Data items

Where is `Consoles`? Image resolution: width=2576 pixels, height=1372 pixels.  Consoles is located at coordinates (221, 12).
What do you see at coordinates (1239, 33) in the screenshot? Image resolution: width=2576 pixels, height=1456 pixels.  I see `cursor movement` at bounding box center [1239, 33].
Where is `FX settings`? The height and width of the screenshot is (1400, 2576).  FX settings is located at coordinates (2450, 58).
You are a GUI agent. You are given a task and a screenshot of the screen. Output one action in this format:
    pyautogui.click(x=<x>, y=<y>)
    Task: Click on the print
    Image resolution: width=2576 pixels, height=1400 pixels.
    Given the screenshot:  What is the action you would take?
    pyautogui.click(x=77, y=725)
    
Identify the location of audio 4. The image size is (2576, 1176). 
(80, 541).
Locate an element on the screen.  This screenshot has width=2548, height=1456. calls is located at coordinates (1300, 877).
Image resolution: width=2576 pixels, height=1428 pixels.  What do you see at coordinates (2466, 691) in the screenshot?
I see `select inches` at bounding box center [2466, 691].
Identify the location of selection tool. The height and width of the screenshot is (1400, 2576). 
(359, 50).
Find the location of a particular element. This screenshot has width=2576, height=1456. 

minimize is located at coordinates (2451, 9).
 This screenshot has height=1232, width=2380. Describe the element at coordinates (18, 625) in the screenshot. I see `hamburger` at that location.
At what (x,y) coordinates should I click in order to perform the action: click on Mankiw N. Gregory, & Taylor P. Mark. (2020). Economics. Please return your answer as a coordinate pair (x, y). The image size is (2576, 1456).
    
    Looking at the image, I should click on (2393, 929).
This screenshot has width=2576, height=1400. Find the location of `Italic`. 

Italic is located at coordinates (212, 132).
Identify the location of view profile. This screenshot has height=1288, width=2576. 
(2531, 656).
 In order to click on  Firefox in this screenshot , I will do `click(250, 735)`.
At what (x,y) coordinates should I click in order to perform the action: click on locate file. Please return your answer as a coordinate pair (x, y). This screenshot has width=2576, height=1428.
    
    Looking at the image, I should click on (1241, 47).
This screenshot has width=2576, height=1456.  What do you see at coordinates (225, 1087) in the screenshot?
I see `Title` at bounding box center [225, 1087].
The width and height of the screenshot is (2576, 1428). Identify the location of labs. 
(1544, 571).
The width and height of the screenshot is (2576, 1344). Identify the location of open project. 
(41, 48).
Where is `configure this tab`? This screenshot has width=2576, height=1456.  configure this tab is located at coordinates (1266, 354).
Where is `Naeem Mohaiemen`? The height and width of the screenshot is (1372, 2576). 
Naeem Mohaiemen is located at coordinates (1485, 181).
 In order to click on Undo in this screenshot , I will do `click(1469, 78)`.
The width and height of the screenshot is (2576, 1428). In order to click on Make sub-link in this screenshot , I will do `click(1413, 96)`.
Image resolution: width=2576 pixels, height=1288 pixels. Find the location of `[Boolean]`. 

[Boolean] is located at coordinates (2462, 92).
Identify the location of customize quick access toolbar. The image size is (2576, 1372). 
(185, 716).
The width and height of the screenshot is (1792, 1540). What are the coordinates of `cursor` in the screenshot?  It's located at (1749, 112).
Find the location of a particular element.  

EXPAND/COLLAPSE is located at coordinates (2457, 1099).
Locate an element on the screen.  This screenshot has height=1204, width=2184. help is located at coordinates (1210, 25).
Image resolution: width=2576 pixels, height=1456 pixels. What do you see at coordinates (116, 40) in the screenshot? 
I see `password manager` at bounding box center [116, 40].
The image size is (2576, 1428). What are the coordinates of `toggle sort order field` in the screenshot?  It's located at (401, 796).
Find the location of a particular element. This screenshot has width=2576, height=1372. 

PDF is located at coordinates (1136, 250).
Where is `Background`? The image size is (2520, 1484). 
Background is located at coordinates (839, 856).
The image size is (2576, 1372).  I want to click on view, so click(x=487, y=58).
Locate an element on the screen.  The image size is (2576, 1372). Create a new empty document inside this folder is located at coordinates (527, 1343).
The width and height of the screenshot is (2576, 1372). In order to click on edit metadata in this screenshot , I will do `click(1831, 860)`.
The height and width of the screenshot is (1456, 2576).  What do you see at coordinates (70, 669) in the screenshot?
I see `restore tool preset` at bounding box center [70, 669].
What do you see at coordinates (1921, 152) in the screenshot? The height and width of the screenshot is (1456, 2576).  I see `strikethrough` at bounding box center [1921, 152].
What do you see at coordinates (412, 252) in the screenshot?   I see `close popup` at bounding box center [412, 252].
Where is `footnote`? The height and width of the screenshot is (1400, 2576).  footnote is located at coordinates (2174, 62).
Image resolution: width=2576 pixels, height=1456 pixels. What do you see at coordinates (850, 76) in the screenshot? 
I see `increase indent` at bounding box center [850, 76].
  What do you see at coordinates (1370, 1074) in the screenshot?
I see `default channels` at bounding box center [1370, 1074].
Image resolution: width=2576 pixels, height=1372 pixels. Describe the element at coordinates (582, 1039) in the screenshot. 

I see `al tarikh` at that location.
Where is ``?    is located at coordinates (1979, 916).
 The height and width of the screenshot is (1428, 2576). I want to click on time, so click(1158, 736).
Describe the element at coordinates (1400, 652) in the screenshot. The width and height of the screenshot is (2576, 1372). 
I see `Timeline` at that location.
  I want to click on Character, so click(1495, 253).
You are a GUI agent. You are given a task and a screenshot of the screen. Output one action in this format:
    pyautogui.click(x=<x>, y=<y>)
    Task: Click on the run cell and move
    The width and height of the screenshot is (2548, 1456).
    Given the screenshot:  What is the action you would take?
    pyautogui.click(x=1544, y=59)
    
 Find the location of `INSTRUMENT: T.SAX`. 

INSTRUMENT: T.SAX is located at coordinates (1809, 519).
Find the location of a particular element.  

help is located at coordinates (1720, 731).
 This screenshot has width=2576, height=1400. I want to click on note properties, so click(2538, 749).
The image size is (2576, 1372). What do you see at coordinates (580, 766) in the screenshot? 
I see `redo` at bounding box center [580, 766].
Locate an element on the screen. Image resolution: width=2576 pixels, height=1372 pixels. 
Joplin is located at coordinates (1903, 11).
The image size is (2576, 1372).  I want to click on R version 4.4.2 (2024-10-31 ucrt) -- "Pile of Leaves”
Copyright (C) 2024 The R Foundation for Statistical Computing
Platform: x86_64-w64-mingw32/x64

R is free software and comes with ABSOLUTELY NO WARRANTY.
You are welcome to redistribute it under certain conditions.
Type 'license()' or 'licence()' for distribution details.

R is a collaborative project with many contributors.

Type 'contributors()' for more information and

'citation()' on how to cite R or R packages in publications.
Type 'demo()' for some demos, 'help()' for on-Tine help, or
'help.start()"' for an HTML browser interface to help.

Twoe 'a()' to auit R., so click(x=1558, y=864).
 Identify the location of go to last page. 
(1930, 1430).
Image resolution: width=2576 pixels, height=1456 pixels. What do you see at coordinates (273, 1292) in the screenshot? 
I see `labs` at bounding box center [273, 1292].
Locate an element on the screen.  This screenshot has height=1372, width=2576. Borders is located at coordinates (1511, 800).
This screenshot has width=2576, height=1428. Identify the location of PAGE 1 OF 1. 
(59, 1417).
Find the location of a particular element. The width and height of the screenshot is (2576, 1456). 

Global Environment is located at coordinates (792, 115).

_Written exercise_.
Copy every one of the records above word for word, without changing anything.

_Written response_.
Where is `Consoles`? Image resolution: width=2576 pixels, height=1372 pixels.  Consoles is located at coordinates (221, 12).
What do you see at coordinates (1239, 33) in the screenshot? Image resolution: width=2576 pixels, height=1456 pixels.  I see `cursor movement` at bounding box center [1239, 33].
Where is `FX settings`? The height and width of the screenshot is (1400, 2576).  FX settings is located at coordinates (2450, 58).
You are a GUI agent. You are given a task and a screenshot of the screen. Output one action in this format:
    pyautogui.click(x=<x>, y=<y>)
    Task: Click on the print
    Image resolution: width=2576 pixels, height=1400 pixels.
    Given the screenshot:  What is the action you would take?
    pyautogui.click(x=77, y=725)
    
Identify the location of audio 4. The image size is (2576, 1176). 
(80, 541).
Locate an element on the screen.  This screenshot has width=2548, height=1456. calls is located at coordinates (1300, 877).
Image resolution: width=2576 pixels, height=1428 pixels.  What do you see at coordinates (2466, 691) in the screenshot?
I see `select inches` at bounding box center [2466, 691].
Identify the location of selection tool. The height and width of the screenshot is (1400, 2576). 
(359, 50).
Find the location of a particular element. This screenshot has width=2576, height=1456. 

minimize is located at coordinates (2451, 9).
 This screenshot has height=1232, width=2380. Describe the element at coordinates (18, 625) in the screenshot. I see `hamburger` at that location.
At what (x,y) coordinates should I click in order to perform the action: click on Mankiw N. Gregory, & Taylor P. Mark. (2020). Economics. Please return your answer as a coordinate pair (x, y). The image size is (2576, 1456).
    
    Looking at the image, I should click on (2393, 929).
This screenshot has width=2576, height=1400. Find the location of `Italic`. 

Italic is located at coordinates (212, 132).
Identify the location of view profile. This screenshot has height=1288, width=2576. 
(2531, 656).
 In order to click on  Firefox in this screenshot , I will do `click(250, 735)`.
At what (x,y) coordinates should I click in order to perform the action: click on locate file. Please return your answer as a coordinate pair (x, y). This screenshot has width=2576, height=1428.
    
    Looking at the image, I should click on (1241, 47).
This screenshot has width=2576, height=1456.  What do you see at coordinates (225, 1087) in the screenshot?
I see `Title` at bounding box center [225, 1087].
The width and height of the screenshot is (2576, 1428). Identify the location of labs. 
(1544, 571).
The width and height of the screenshot is (2576, 1344). Identify the location of open project. 
(41, 48).
Where is `configure this tab`? This screenshot has width=2576, height=1456.  configure this tab is located at coordinates (1266, 354).
Where is `Naeem Mohaiemen`? The height and width of the screenshot is (1372, 2576). 
Naeem Mohaiemen is located at coordinates (1485, 181).
 In order to click on Undo in this screenshot , I will do `click(1469, 78)`.
The width and height of the screenshot is (2576, 1428). In order to click on Make sub-link in this screenshot , I will do `click(1413, 96)`.
Image resolution: width=2576 pixels, height=1288 pixels. Find the location of `[Boolean]`. 

[Boolean] is located at coordinates (2462, 92).
Identify the location of customize quick access toolbar. The image size is (2576, 1372). 
(185, 716).
The width and height of the screenshot is (1792, 1540). What are the coordinates of `cursor` in the screenshot?  It's located at (1749, 112).
Find the location of a particular element.  

EXPAND/COLLAPSE is located at coordinates (2457, 1099).
Locate an element on the screen.  This screenshot has height=1204, width=2184. help is located at coordinates (1210, 25).
Image resolution: width=2576 pixels, height=1456 pixels. What do you see at coordinates (116, 40) in the screenshot? 
I see `password manager` at bounding box center [116, 40].
The image size is (2576, 1428). What are the coordinates of `toggle sort order field` in the screenshot?  It's located at (401, 796).
Find the location of a particular element. This screenshot has width=2576, height=1372. 

PDF is located at coordinates (1136, 250).
Where is `Background`? The image size is (2520, 1484). 
Background is located at coordinates (839, 856).
The image size is (2576, 1372).  I want to click on view, so click(x=487, y=58).
Locate an element on the screen.  The image size is (2576, 1372). Create a new empty document inside this folder is located at coordinates (527, 1343).
The width and height of the screenshot is (2576, 1372). In order to click on edit metadata in this screenshot , I will do `click(1831, 860)`.
The height and width of the screenshot is (1456, 2576).  What do you see at coordinates (70, 669) in the screenshot?
I see `restore tool preset` at bounding box center [70, 669].
What do you see at coordinates (1921, 152) in the screenshot? The height and width of the screenshot is (1456, 2576).  I see `strikethrough` at bounding box center [1921, 152].
What do you see at coordinates (412, 252) in the screenshot?   I see `close popup` at bounding box center [412, 252].
Where is `footnote`? The height and width of the screenshot is (1400, 2576).  footnote is located at coordinates (2174, 62).
Image resolution: width=2576 pixels, height=1456 pixels. What do you see at coordinates (850, 76) in the screenshot? 
I see `increase indent` at bounding box center [850, 76].
  What do you see at coordinates (1370, 1074) in the screenshot?
I see `default channels` at bounding box center [1370, 1074].
Image resolution: width=2576 pixels, height=1372 pixels. Describe the element at coordinates (582, 1039) in the screenshot. 

I see `al tarikh` at that location.
Where is ``?    is located at coordinates (1979, 916).
 The height and width of the screenshot is (1428, 2576). I want to click on time, so click(1158, 736).
Describe the element at coordinates (1400, 652) in the screenshot. The width and height of the screenshot is (2576, 1372). 
I see `Timeline` at that location.
  I want to click on Character, so click(1495, 253).
You are a GUI agent. You are given a task and a screenshot of the screen. Output one action in this format:
    pyautogui.click(x=<x>, y=<y>)
    Task: Click on the run cell and move
    The width and height of the screenshot is (2548, 1456).
    Given the screenshot:  What is the action you would take?
    pyautogui.click(x=1544, y=59)
    
 Find the location of `INSTRUMENT: T.SAX`. 

INSTRUMENT: T.SAX is located at coordinates (1809, 519).
Find the location of a particular element.  

help is located at coordinates (1720, 731).
 This screenshot has width=2576, height=1400. I want to click on note properties, so click(2538, 749).
The image size is (2576, 1372). What do you see at coordinates (580, 766) in the screenshot? 
I see `redo` at bounding box center [580, 766].
Locate an element on the screen. Image resolution: width=2576 pixels, height=1372 pixels. 
Joplin is located at coordinates (1903, 11).
The image size is (2576, 1372).  I want to click on R version 4.4.2 (2024-10-31 ucrt) -- "Pile of Leaves”
Copyright (C) 2024 The R Foundation for Statistical Computing
Platform: x86_64-w64-mingw32/x64

R is free software and comes with ABSOLUTELY NO WARRANTY.
You are welcome to redistribute it under certain conditions.
Type 'license()' or 'licence()' for distribution details.

R is a collaborative project with many contributors.

Type 'contributors()' for more information and

'citation()' on how to cite R or R packages in publications.
Type 'demo()' for some demos, 'help()' for on-Tine help, or
'help.start()"' for an HTML browser interface to help.

Twoe 'a()' to auit R., so click(x=1558, y=864).
 Identify the location of go to last page. 
(1930, 1430).
Image resolution: width=2576 pixels, height=1456 pixels. What do you see at coordinates (273, 1292) in the screenshot? 
I see `labs` at bounding box center [273, 1292].
Locate an element on the screen.  This screenshot has height=1372, width=2576. Borders is located at coordinates (1511, 800).
This screenshot has width=2576, height=1428. Identify the location of PAGE 1 OF 1. 
(59, 1417).
Find the location of a particular element. The width and height of the screenshot is (2576, 1456). 

Global Environment is located at coordinates (792, 115).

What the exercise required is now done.